# TEXT TO READ:
* START *

Time in a Bottle

My wife is very smart. She is able to evaluate, discern, and make important decisions. She knows that you cannot store time in a bottle. I, on the other hand, throw everything against the wall to see what sticks, and if it doesn’t stick I probably leave it there anyway. And as for time, well, why not? I have a bottle right here, and when it overflows I simply enlarge it and continue on. Soon all of time will be in my hands, and it’s probably not a good thing.

When I was growing up we had cameras full of film, with a real-time display only. You took the picture and hoped for the best. This is why many of the photographs of me as a child are weird, blurry, poorly lit, with no Instagram filters applied at all. Truly the dark ages of photography. Now we have digital everything. I can see the picture as soon as I have taken it, and if it is not to my liking I take another one. “Nobody move! One more! Okay, somebody blinked, just one more! I promise; this is the last one!” And at the end of day, my iBottle is full of time. So many moments stored forever. Or, rather, until my wife deletes them.

You see, my wife is very smart. She is able to evaluate, discern, and make important decisions. She can look at twelve pictures of the same thing, choose the best one, and delete the rest. I have never been able to delete. My office is full of school papers from when I was in fifth grade. My closet is full of clothes that no longer fit or are so out of date as to be laughable. Why are they still there? Why are they not recycled, regifted, reduced, or just plain refuse? For the same reason, I suppose, that my pictures folder on the computer is full of nineteen of the same shot.

* END *

# DATASET CONTENT:

* START *

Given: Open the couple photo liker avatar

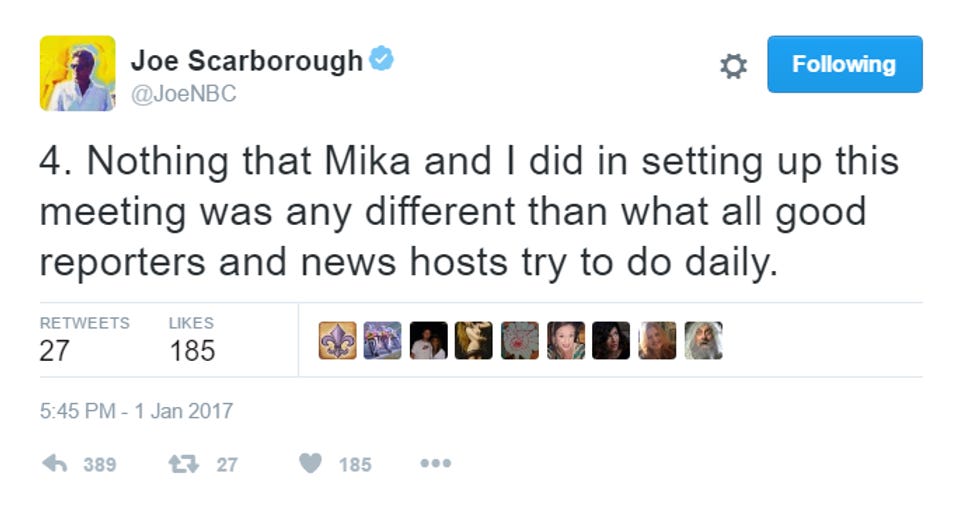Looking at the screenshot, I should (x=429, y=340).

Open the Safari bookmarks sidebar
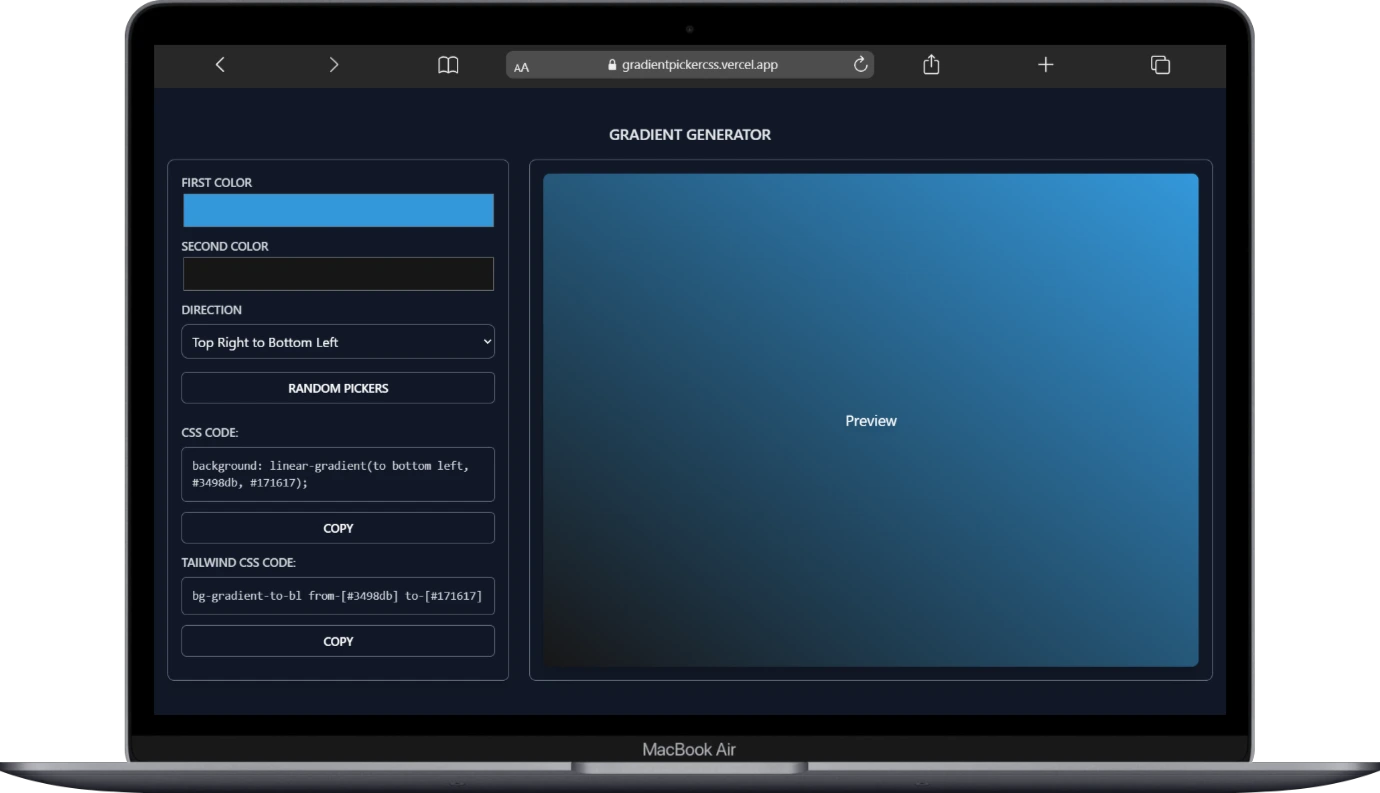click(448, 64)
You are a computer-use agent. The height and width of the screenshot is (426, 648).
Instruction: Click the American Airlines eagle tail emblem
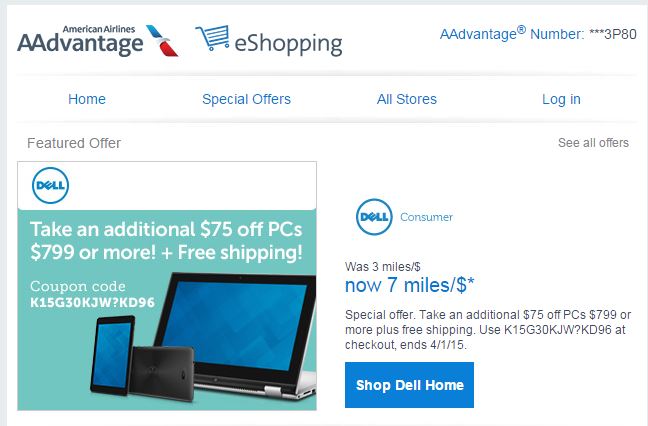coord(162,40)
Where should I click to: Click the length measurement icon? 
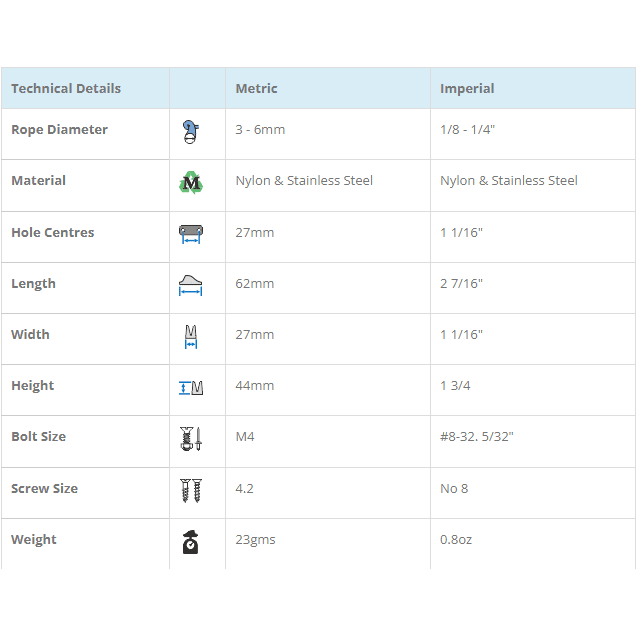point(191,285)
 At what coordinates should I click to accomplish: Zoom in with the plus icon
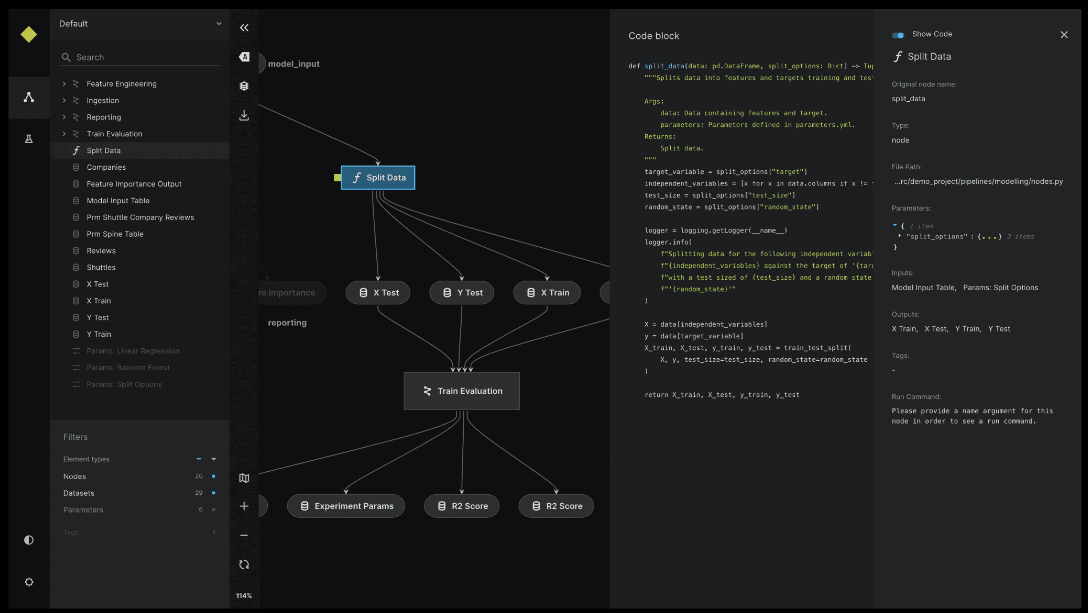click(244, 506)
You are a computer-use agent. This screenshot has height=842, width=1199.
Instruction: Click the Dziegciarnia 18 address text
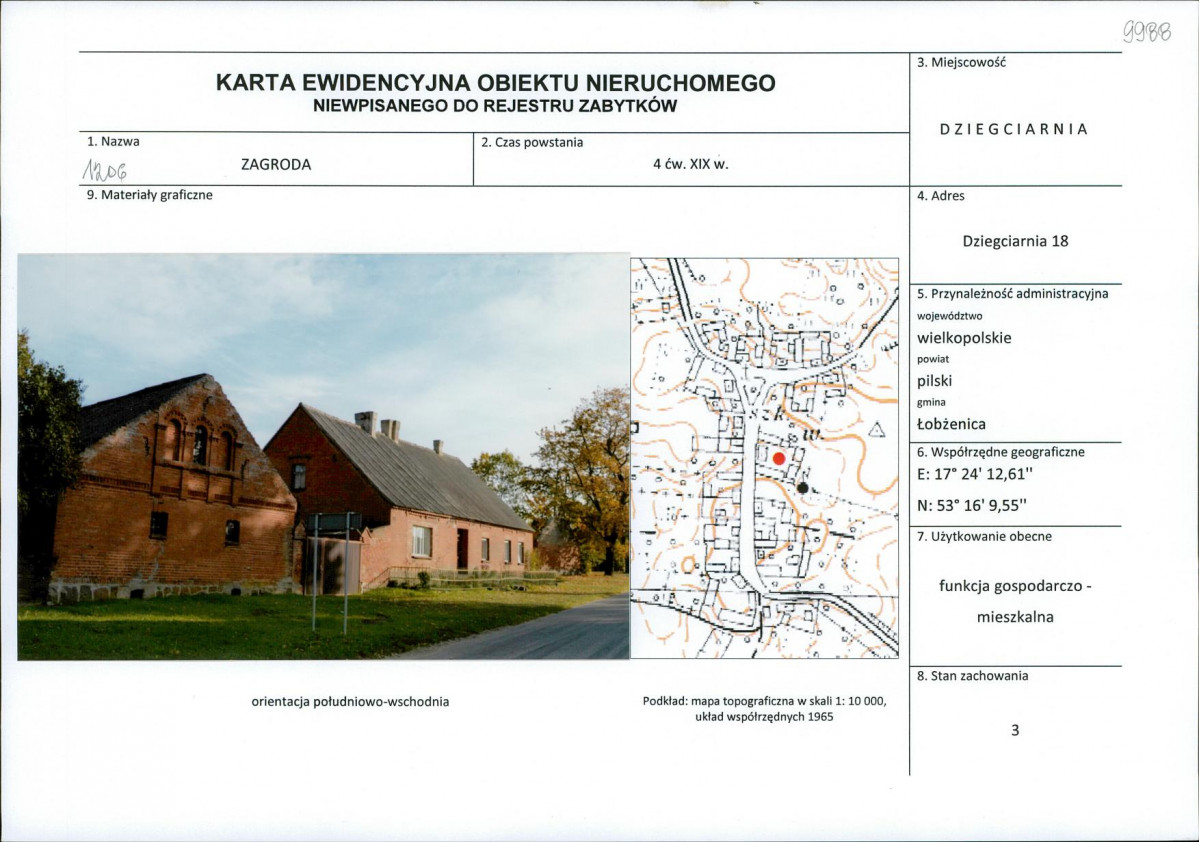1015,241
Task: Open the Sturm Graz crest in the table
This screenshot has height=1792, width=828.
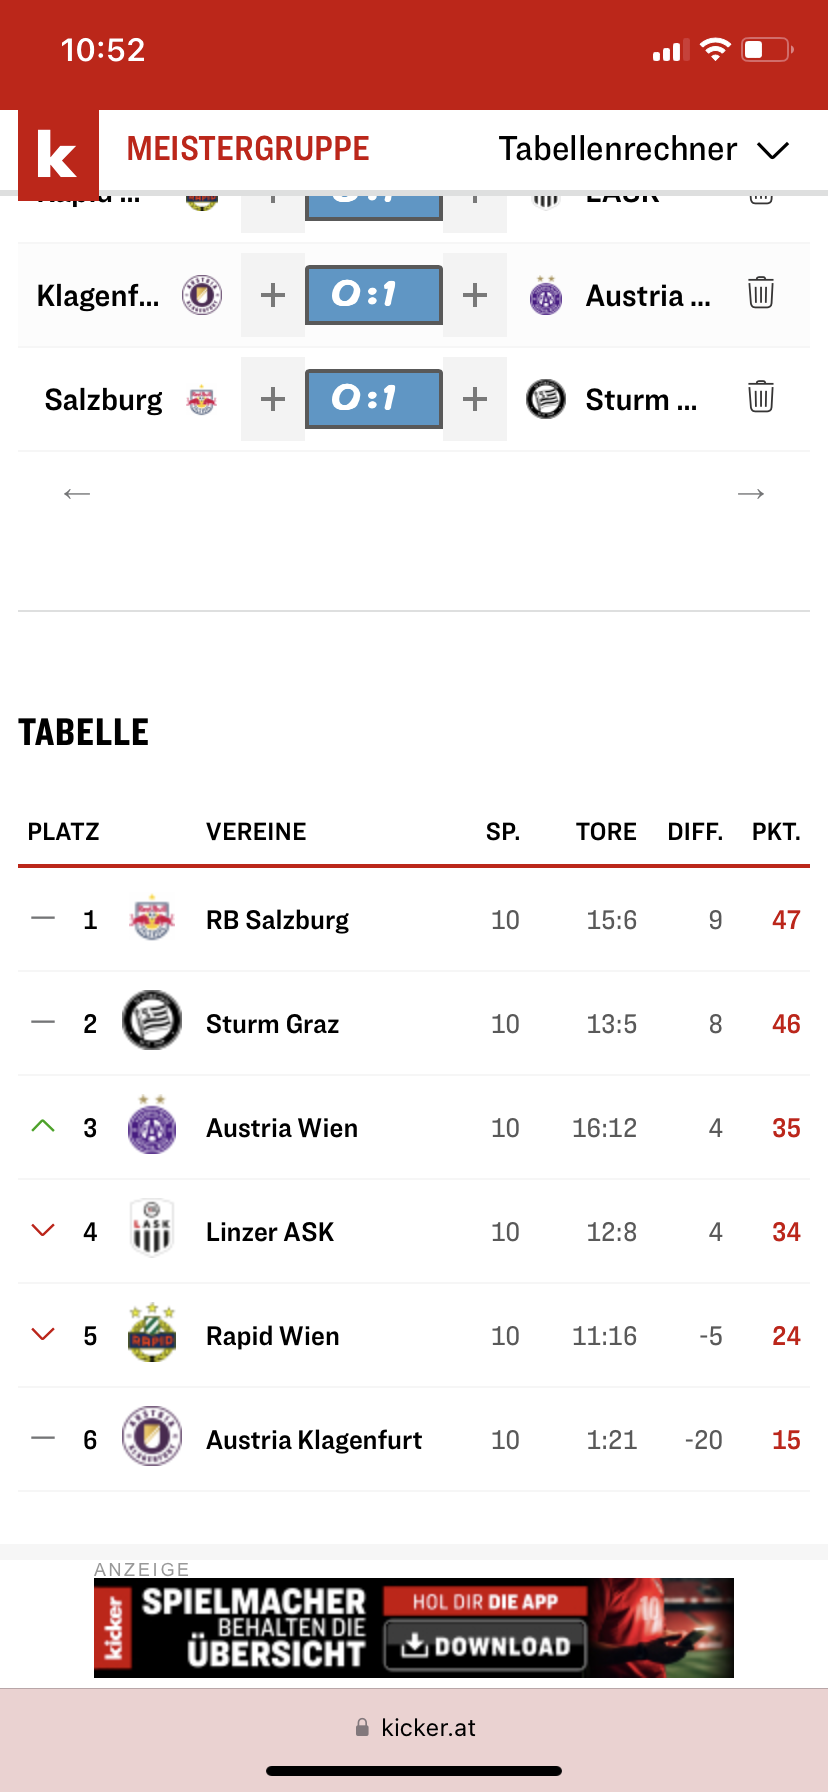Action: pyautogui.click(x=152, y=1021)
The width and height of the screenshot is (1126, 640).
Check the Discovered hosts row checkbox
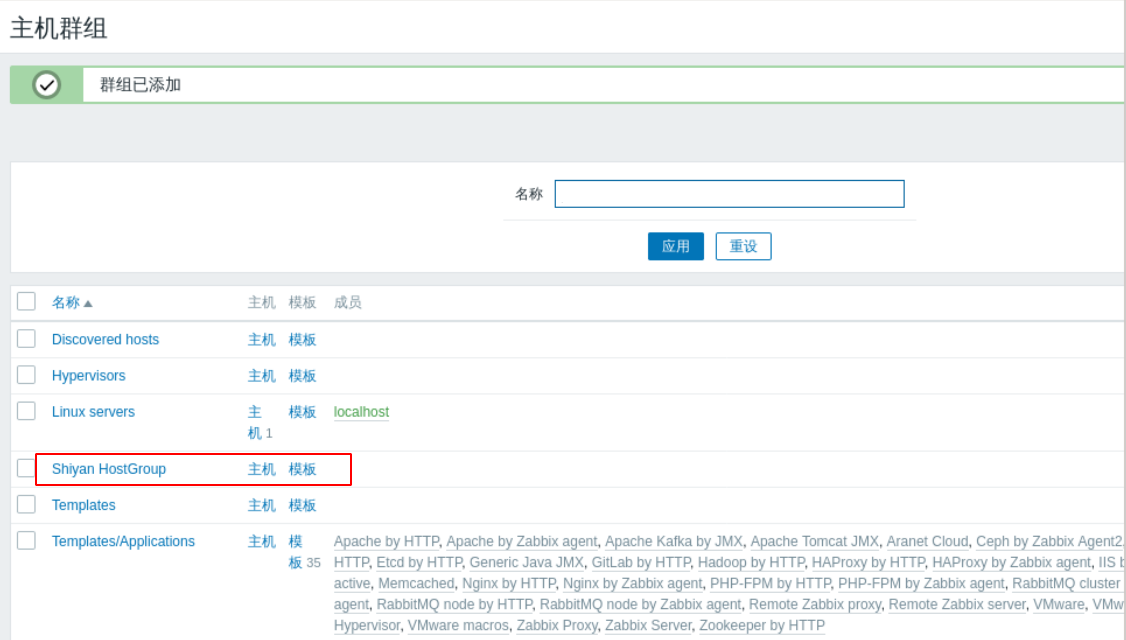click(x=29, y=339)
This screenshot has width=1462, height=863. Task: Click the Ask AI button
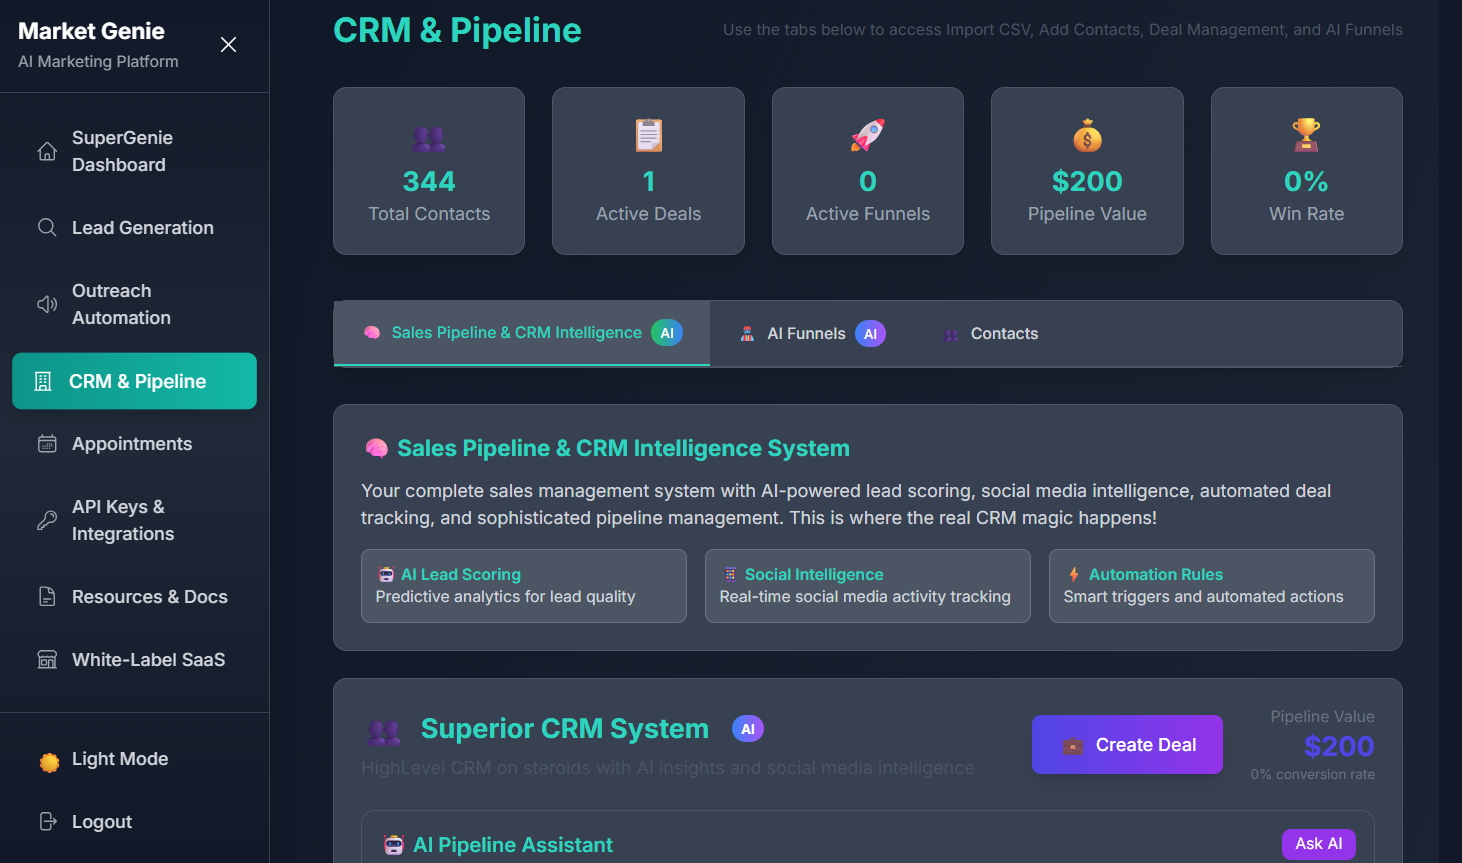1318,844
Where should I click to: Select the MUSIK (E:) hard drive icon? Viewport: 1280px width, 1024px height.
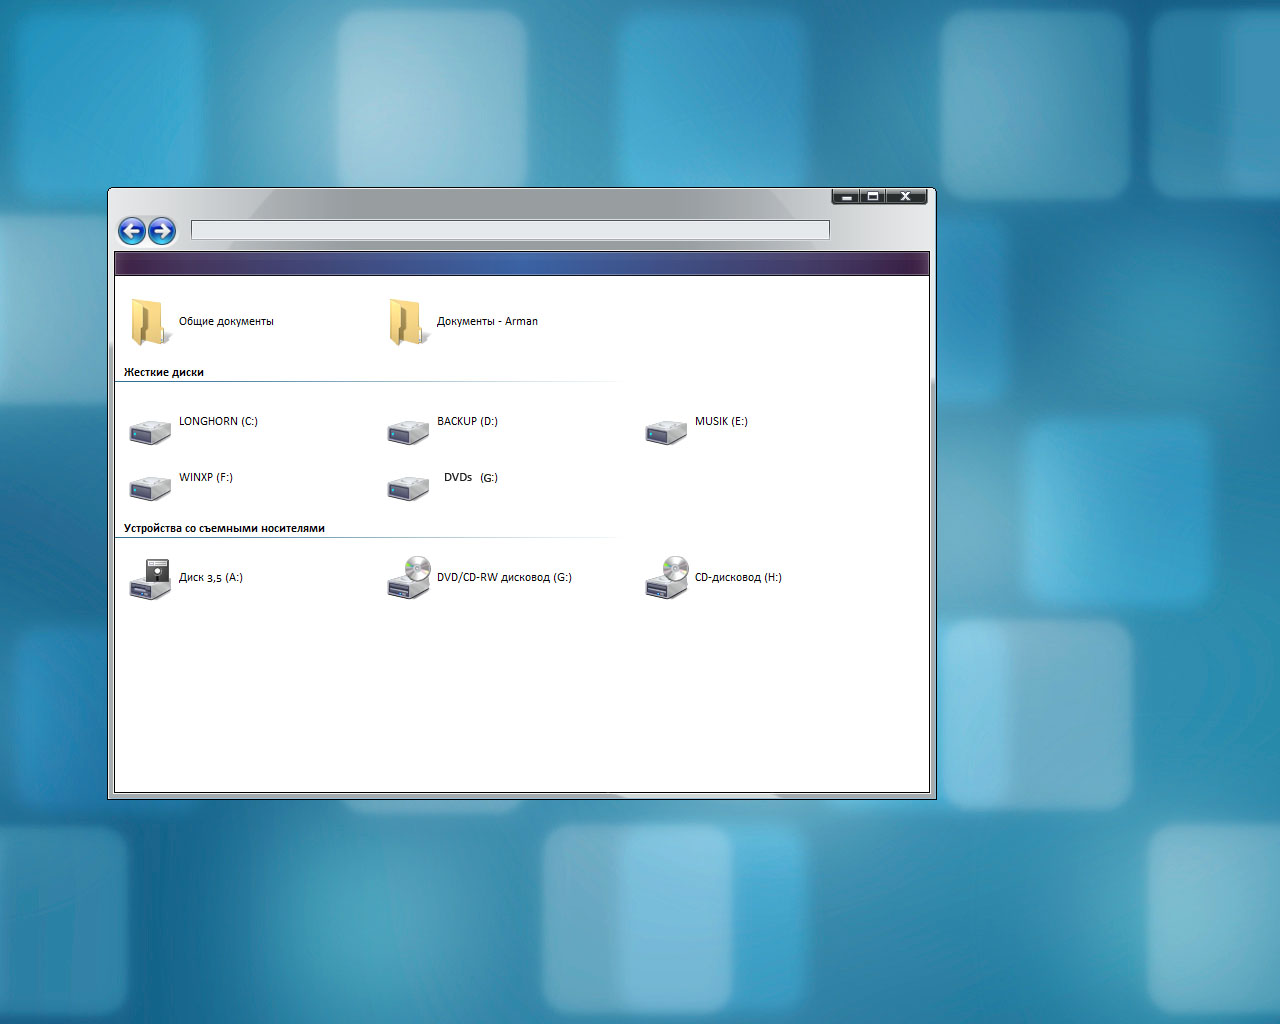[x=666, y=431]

* END *

# SET EXERCISE 1:
Could you return the part of the essay from "You see, my" to "the same shot."?
# SET EXERCISE 2:
In the essay, which words in the sentence beginning "Why are they not" name what might have been done with the old clothes?
These rows come from a separate source.

# WRITTEN SOLUTION 1:
You see, my wife is very smart. She is able to evaluate, discern, and make important decisions. She can look at twelve pictures of the same thing, choose the best one, and delete the rest. I have never been able to delete. My office is full of school papers from when I was in fifth grade. My closet is full of clothes that no longer fit or are so out of date as to be laughable. Why are they still there? Why are they not recycled, regifted, reduced, or just plain refuse? For the same reason, I suppose, that my pictures folder on the computer is full of nineteen of the same shot.

# WRITTEN SOLUTION 2:
recycled, regifted, reduced, refuse